Friday, December 3, 2010

Day 337- A different path

Dear Mr. President,

Today I caught a girl my own age shoplifting. She told us she's been using heroin since the age of 17. She has two children, who she no longer has custody of, and was visibly suffering the effects of her addiction. While I have no regrets about catching her and sending her to jail, I was a little shocked by how much sympathy I felt for her situation. I couldn't help but wonder how easily I might have found myself down a similar path. I can't imagine the life decisions that lead to an existence like hers, but, even after I clocked out for the night, her story lingered in my mind.
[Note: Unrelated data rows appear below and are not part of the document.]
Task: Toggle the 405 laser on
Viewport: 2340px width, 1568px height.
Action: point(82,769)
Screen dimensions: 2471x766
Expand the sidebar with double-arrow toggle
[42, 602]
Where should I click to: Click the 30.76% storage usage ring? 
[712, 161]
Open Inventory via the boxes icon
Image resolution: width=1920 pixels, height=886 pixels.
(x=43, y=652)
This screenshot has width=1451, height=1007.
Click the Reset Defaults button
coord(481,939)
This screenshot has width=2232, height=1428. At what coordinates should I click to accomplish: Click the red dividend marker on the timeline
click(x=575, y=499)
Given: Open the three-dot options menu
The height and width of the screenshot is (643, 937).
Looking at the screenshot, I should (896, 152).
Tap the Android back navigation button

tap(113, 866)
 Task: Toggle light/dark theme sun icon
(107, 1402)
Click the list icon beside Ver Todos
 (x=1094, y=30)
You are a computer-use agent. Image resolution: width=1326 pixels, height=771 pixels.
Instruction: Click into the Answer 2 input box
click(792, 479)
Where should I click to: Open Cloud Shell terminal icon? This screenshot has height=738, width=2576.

It reminds me that criminals, the anonymous numbers filling prisons around the country, are all stories and decisions and pieces of families. That they are not anonymous. When a friend pointed out to me that you finally got around to issuing pardons for non-turkeys, I was hopeful that you'd had a similar reminder, that your compassion for those who have wandered too far down the wrong path was guiding you to act.

Sadly, your 9 pardons all went to offenders who were not currently serving prison time (and a few who never received prison time at all.) Instead of using your Presidential powers to commute sentences and give worthy applicants a second chance at life, you seem to be on track to match Presiden't Bush's abysmally thin pardon record.

Mr. President, you have a difficult job. Getting legislation passed, appointees confirmed, or policies changed requires the cooperation of the near-useless houses of congress. You don't get to wave your hand and change the world, or even the country. But the pardon is one power that is left almost entirely to your own discretion. You could make a difference, change the lives of so many who have been unjustly punished. This is something you don't need the Republicans to agree to, something you don't have to negotiate through endless bureaucratic nonsense. You have the power to look past the numbers and the sentencing minimums and recognize the human stories behind the charges. I was reminded today how random and cruel life can be, how any of us could find ourselves years down the wrong path with no viable way out. If I had your power, I'd want to do whatever I could to help give people a second chance.

I hope that, going forward, you make better use of that power.